Here's what my code's doing:
HttpParams params = this.getHttpParams(); // returns params
ClientConnectionManager cm = new ThreadSafeClientConnManager(params, this.getHttpSchemeRegistry() );
DefaultHttpClient httpClient = new DefaultHttpClient( cm, params );
HttpResponse response = null;
request = new HttpGet( url );
try {
response = httpClient.execute(request); // <-- OOM on 4G/LTE. OK otherwise
int statusCode = response.getStatusLine().getStatusCode();
Log.i("fetcher", "execute returned, http status " + statusCode );
...
Here's the crashing stack trace:
E/dalvikvm-heap(11639): Out of memory on a 2055696-byte allocation. I/dalvikvm(11639): "Thread-16" prio=5 tid=9 RUNNABLE I/dalvikvm(11639): | group="main" sCount=0 dsCount=0 s=N obj=0x48563070 self=0x3c4340 I/dalvikvm(11639): | sysTid=11682 nice=0 sched=0/0 cgrp=default handle=3948760 I/dalvikvm(11639): | schedstat=( 208709711 74005130 214 )

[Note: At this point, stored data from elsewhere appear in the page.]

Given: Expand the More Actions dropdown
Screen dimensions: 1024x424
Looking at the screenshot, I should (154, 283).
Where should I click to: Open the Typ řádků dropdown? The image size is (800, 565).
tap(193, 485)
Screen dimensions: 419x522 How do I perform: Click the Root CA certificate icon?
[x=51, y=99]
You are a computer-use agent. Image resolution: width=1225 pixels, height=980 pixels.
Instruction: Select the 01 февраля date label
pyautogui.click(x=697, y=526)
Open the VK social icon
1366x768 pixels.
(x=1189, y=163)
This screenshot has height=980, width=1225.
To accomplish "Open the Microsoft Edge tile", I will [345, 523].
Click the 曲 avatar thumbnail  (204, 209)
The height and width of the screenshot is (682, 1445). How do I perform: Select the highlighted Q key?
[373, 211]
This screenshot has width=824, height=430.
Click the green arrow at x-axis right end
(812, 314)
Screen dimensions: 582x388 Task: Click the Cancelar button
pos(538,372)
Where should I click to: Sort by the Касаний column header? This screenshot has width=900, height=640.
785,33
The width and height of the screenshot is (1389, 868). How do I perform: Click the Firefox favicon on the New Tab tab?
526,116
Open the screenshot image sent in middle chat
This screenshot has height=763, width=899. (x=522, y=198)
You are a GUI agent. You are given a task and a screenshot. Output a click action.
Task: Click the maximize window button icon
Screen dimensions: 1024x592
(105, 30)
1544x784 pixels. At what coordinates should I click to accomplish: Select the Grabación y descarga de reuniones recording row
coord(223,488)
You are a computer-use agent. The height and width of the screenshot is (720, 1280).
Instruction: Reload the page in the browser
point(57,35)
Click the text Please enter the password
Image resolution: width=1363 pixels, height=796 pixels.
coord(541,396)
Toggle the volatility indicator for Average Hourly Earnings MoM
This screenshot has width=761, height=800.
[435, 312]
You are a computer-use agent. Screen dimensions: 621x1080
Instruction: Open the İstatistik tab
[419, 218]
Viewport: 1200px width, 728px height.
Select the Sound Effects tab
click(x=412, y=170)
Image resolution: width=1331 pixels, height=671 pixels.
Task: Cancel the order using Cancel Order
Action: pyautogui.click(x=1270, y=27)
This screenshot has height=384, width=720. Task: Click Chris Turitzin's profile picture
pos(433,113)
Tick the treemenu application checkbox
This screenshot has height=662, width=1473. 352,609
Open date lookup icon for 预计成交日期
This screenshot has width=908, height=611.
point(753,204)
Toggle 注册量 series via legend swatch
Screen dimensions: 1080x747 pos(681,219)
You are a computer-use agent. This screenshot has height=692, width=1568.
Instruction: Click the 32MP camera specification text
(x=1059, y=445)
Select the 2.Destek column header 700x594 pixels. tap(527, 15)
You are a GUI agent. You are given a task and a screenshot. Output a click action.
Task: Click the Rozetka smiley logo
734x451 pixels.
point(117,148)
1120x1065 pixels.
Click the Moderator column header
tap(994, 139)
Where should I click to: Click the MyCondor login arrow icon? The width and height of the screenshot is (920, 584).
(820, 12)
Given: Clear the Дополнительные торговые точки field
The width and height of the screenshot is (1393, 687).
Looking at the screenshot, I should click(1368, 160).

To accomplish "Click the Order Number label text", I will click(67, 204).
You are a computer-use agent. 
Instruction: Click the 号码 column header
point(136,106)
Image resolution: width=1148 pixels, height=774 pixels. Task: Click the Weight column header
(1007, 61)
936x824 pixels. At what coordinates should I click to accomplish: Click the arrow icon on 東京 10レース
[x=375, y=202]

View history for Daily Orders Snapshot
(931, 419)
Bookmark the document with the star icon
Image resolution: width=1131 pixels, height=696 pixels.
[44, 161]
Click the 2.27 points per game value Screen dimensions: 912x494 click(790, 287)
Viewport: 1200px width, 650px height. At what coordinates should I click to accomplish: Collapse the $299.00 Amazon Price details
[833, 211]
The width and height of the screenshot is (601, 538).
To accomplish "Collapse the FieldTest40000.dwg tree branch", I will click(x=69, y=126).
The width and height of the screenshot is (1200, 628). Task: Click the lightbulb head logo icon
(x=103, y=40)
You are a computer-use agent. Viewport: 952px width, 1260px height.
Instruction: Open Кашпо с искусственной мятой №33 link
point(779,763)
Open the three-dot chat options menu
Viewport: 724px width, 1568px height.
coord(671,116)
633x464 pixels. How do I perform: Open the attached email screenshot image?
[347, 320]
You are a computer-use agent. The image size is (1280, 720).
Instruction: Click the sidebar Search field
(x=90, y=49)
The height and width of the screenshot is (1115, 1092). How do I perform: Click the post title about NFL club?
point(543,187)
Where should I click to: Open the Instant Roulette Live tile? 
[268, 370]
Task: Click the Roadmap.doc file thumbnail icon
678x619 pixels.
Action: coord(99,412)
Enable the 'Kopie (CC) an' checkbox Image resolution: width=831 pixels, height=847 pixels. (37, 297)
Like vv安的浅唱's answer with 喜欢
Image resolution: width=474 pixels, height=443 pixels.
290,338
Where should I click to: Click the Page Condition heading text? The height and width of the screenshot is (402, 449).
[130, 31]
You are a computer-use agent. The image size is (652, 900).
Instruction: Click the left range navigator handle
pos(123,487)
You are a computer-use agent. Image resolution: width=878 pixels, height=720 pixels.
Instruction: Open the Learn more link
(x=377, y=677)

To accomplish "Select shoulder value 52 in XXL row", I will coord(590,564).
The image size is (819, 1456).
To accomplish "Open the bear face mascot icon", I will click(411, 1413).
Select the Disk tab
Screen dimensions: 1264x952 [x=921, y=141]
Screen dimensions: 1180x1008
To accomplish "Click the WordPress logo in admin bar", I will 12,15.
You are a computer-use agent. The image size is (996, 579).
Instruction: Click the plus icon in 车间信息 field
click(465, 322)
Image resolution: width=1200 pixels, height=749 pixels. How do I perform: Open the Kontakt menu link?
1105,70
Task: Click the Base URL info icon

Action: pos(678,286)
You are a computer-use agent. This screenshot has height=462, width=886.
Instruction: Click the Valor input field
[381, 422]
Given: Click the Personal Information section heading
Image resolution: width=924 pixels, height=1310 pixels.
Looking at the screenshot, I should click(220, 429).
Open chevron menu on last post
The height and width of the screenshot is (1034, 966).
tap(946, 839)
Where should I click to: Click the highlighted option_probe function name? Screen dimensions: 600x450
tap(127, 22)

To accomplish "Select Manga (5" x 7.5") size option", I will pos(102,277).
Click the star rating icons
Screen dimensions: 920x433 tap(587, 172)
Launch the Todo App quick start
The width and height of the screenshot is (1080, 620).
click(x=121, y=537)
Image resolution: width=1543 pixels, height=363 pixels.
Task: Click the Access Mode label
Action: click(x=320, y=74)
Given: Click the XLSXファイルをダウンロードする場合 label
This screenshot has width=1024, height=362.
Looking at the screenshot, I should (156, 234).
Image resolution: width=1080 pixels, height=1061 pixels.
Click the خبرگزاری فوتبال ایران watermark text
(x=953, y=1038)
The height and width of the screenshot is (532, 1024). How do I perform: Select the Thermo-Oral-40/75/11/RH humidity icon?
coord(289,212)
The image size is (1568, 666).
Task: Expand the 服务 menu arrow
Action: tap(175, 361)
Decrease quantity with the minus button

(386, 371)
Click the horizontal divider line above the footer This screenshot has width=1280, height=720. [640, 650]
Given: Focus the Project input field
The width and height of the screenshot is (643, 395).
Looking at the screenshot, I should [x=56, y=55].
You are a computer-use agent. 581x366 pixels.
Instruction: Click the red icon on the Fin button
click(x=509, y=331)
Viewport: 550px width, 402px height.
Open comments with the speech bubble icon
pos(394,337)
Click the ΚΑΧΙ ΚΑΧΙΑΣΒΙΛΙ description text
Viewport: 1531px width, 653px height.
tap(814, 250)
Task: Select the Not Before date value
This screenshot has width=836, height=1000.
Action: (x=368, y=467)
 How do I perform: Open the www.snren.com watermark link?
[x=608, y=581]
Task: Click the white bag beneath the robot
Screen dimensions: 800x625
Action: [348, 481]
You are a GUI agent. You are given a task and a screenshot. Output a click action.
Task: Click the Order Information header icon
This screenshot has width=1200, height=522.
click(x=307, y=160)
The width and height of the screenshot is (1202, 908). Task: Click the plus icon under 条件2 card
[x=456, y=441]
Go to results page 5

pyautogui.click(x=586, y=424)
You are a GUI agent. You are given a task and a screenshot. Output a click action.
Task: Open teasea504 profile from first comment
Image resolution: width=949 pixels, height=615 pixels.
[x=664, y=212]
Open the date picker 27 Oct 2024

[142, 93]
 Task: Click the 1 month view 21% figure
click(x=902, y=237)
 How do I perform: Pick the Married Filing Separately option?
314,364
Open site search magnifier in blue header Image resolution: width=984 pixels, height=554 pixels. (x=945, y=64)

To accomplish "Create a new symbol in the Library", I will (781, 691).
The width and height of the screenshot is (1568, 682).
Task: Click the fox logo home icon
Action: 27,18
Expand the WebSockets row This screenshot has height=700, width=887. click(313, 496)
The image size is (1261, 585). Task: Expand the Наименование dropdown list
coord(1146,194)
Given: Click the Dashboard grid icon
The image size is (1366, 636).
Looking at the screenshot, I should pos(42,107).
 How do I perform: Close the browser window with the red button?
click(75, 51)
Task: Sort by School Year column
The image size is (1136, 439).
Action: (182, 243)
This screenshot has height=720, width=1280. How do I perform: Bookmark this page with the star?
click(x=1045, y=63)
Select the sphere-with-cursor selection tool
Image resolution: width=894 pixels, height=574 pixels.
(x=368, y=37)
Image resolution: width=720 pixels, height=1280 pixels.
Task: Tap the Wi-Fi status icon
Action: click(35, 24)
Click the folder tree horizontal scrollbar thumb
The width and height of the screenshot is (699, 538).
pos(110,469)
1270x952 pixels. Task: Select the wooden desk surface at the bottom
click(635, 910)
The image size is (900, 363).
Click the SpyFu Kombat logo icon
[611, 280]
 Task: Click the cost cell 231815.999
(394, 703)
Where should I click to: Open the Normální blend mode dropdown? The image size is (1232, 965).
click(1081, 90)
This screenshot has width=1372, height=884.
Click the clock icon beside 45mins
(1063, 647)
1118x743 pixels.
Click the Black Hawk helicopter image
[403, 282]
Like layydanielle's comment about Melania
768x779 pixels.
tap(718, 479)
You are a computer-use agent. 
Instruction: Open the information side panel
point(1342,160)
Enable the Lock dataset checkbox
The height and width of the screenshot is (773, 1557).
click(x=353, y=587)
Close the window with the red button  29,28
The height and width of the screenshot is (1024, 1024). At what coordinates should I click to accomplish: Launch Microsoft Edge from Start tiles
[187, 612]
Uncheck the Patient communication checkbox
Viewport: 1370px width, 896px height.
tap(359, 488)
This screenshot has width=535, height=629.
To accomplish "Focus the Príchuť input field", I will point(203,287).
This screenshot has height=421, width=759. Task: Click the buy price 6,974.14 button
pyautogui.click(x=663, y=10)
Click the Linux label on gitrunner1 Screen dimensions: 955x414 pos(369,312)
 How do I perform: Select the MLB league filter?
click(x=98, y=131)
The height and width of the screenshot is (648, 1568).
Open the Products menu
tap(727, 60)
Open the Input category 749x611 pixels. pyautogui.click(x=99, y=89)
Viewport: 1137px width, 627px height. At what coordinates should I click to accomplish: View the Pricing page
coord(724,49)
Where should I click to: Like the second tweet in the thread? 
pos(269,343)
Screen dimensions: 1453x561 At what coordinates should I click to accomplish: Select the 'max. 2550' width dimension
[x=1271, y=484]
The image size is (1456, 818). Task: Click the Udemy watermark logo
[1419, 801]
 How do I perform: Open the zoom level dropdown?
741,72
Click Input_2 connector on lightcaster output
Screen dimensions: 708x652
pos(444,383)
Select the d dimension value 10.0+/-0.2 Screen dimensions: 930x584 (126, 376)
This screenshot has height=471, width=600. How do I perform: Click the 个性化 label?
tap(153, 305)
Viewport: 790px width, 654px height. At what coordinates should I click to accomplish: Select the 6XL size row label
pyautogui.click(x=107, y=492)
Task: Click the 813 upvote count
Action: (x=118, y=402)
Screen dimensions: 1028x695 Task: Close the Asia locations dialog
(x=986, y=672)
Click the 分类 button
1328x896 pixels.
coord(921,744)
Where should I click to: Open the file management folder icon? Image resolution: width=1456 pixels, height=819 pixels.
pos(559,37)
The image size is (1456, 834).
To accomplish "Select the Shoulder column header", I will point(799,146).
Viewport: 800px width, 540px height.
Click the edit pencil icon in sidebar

I/dalvikvm(11639): at org.apache.http.impl.io.AbstractSessionInputBuffer.init(AbstractSessionInputBuffer.java:~79) I/dalvikvm(11639): at org.apache.http.impl.io.SocketInputBuffer.(SocketInputBuffer.java:93) I/dalvikvm(11639): at org.apache.http.impl.SocketHttpClientConnection.createSessionInputBuffer(SocketHttpClientConnection.java:83) I/dalvikvm(11639): at org.apache.http.impl.conn.DefaultClientConnection.createSessionInputBuffer(DefaultClientConnection.java:170) I/dalvikvm(11639): at org.apache.http.impl.SocketHttpClientConnection.bind(SocketHttpClientConnection.java:106) I/dalvikvm(11639): at org.apache.http.impl.conn.DefaultClientConnection.openCompleted(DefaultClientConnection.java:129) I/dalvikvm(11639): at org.apache.http.impl.conn.DefaultClientConnectionOperator.openConnection(DefaultClientConnectionOperator.java:173) I/dalvikvm(11639): at org.apache.http.impl.conn.AbstractPoolEntry.open(AbstractPoolEntry.java:164) I/dalvikvm(11639): at org.apache.http.impl.conn.AbstractPooledConnAdapter.open(AbstractPooledConnAdapter.java:119) I/dalvikvm(11639): at org.apache.http.impl.client.DefaultRequestDirector.execute(DefaultRequestDirector.java:348) I/dalvikvm(11639): at org.apache.http.impl.client.AbstractHttpClient.execute(AbstractHttpClient.java:555) I/dalvikvm(11639): at org.apache.http.impl.client.AbstractHttpClient.execute(AbstractHttpClient.java:487) I/dalvikvm(11639): at org.apache.http.impl.client.AbstractHttpClient.execute(AbstractHttpClient.java:465) I/dalvikvm(11639): at com.myapplication.Fetcher.trySourceFetch(Fetcher.java:205) I/dalvikvm(11639): at com.myapplication.Fetcher.run(Fetcher.java:298) I/dalvikvm(11639): at java.lang.Thread.run(Thread.java:1102) I/dalvikvm(11639): E/dalvikvm(11639): Out of memory: Heap Size=24171KB, Allocated=23142KB, Bitmap Size=59KB, Limit=21884KB E/dalvikvm(11639): Extra info: Footprint=24327KB, Allowed Footprint=24519KB, Trimmed=348KB W/dalvikvm(11639): threadid=9: thread exiting with uncaught exception (group=0x40025b38)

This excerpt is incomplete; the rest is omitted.